La requête de M. A... n’est pas accompagnée d’une copie de la décision du sous-directeur des visas. La demande de régularisation, adressée par lettre recommandée avec demande d’avis de réception, a été régulièrement présentée le 13 novembre 2025 à l’adresse indiquée par M. A..., et retournée au tribunal à l’expiration du délai de conservation prévu par la réglementation postale avec la mention « pli avisé et non réclamé ». Dès lors que l’intéressé a été avisé et n’est pas allé retirer le pli dans le délai fixé par la réglementation postale, la notification doit être réputée avoir été régulièrement effectuée à la date de sa présentation. Ainsi, M. A... n’a pas, à l’expiration du délai de quinze jours qui lui était imparti, produit une copie de la décision du sous-directeur des visas ou la preuve du dépôt de son recours devant lui.
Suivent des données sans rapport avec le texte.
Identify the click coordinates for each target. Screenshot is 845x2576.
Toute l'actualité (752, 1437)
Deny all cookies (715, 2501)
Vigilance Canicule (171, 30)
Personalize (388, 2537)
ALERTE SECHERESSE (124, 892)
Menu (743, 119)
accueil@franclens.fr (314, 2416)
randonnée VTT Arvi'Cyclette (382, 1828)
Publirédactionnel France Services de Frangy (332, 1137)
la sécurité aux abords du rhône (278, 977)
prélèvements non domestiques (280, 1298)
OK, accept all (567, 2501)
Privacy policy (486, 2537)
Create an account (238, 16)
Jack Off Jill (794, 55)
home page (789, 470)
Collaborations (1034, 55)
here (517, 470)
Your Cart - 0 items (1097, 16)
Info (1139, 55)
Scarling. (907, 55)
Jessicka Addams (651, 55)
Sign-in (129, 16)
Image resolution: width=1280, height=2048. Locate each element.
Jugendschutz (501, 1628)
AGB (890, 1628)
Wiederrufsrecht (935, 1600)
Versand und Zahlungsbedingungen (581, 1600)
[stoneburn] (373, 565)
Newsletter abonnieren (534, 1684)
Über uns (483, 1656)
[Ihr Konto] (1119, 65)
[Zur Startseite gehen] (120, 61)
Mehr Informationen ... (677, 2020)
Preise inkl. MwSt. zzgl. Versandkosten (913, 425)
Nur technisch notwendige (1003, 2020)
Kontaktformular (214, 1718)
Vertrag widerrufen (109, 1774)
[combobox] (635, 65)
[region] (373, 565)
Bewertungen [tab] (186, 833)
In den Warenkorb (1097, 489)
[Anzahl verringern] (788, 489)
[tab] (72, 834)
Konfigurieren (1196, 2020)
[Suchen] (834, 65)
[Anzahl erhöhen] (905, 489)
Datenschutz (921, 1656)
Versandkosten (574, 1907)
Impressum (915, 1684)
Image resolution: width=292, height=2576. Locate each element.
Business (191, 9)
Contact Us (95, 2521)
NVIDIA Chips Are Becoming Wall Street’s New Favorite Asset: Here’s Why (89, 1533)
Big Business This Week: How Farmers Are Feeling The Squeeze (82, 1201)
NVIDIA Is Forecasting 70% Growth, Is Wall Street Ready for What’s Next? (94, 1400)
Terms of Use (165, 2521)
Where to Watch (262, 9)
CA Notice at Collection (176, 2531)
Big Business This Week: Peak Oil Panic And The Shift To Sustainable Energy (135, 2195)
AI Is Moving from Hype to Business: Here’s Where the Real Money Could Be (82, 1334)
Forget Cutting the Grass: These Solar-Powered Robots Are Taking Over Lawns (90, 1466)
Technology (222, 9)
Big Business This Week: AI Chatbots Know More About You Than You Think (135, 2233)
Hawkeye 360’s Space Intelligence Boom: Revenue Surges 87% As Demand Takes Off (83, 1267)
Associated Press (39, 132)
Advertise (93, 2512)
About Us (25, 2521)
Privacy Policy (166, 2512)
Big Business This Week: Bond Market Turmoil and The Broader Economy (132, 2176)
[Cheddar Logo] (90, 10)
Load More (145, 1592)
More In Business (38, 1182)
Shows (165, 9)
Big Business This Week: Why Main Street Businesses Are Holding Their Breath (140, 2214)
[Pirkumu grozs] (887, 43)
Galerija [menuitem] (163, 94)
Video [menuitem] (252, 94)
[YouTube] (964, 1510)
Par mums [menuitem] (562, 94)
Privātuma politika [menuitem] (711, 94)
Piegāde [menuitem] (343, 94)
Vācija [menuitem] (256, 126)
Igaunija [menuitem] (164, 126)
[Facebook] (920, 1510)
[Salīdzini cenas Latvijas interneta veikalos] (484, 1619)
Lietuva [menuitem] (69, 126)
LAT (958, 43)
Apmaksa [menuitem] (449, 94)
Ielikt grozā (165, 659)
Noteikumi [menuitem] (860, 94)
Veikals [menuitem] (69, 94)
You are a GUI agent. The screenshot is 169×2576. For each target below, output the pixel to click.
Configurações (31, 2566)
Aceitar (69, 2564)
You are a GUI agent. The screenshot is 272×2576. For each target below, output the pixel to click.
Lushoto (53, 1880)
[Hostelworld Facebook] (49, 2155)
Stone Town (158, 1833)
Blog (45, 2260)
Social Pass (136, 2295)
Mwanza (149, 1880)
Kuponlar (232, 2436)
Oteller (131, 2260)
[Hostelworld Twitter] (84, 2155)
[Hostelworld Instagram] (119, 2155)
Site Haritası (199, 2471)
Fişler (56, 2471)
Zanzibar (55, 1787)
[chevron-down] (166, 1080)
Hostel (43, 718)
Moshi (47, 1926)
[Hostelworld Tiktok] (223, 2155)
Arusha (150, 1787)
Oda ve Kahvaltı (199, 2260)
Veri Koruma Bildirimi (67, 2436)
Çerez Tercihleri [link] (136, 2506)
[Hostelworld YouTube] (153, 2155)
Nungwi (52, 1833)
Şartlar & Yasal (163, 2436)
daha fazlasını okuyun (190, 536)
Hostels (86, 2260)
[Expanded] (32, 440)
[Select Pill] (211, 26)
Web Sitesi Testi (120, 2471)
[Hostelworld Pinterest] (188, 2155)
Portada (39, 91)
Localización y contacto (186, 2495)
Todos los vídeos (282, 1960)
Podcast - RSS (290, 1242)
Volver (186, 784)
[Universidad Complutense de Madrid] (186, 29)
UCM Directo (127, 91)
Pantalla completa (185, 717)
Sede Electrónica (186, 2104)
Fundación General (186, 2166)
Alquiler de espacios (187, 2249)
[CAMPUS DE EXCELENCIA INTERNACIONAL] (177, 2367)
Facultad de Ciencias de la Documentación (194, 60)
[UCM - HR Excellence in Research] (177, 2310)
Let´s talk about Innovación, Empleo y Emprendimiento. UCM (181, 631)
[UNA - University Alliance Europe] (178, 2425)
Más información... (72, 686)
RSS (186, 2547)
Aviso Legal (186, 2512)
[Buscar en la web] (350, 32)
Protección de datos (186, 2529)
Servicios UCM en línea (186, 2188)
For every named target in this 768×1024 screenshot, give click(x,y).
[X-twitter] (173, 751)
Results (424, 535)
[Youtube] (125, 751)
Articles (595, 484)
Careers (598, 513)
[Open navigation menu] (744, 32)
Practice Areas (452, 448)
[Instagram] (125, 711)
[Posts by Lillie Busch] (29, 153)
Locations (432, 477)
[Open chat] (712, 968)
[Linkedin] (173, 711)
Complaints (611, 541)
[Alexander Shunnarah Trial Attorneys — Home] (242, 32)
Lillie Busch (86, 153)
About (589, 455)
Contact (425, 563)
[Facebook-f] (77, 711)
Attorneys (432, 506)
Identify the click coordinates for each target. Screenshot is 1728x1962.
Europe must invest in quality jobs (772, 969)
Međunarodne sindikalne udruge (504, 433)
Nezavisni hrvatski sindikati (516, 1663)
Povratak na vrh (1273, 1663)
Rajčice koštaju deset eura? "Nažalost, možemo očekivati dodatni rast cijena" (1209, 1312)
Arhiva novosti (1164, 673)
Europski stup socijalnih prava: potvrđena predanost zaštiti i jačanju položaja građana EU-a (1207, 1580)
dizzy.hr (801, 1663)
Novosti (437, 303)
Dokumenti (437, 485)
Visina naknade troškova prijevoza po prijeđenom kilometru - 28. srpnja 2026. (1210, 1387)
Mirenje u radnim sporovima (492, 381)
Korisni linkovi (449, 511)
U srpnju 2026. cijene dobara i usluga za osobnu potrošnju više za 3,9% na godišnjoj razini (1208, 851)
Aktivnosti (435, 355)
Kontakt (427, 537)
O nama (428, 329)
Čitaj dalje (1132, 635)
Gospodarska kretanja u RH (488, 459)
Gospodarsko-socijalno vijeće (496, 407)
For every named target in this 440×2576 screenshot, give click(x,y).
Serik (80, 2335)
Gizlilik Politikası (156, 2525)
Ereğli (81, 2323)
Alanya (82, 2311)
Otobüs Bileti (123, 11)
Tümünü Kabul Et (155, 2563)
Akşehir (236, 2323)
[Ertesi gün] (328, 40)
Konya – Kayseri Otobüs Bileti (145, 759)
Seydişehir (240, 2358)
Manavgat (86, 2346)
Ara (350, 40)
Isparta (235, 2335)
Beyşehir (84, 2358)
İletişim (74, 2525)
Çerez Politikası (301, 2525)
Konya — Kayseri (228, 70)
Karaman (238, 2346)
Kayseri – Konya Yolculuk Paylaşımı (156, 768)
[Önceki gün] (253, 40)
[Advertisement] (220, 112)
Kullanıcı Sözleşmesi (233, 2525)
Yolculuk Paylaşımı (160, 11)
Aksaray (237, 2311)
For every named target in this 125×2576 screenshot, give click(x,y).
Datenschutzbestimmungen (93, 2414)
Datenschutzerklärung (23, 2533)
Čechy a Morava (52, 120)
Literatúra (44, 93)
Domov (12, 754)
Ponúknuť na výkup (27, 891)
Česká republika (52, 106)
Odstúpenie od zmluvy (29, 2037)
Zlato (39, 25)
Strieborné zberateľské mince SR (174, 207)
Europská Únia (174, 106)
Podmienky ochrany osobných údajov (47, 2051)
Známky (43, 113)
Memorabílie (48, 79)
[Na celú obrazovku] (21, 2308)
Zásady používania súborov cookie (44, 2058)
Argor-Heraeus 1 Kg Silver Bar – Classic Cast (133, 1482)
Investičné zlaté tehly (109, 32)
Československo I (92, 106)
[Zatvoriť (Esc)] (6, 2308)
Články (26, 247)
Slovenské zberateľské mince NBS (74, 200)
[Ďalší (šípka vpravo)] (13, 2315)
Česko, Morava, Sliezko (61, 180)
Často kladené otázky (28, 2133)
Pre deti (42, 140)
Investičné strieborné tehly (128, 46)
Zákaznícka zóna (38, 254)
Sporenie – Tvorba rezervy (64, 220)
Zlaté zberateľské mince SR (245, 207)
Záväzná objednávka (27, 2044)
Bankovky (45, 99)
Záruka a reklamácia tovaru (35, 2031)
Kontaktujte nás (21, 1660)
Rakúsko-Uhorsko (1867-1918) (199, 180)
Ainsi, cette requête, qui n’a pas été régularisée, est entachée d’une irrecevabilité manifeste et ne peut qu’être rejetée.
O R D O N N E :
Article 1er : La requête de M. A... est rejetée.
Article 2 : La présente ordonnance sera notifiée à M. B... A....
Fait à Nantes, le 30 janvier 2026.
La présidente,
V. Poupineau
La République mande et ordonne au ministre de l’intérieur en ce qui le concerne ou à tous commissaires de justice à ce requis en ce qui concerne les voies de droit commun contre les parties privées, de pourvoir à l’exécution de la présente décision.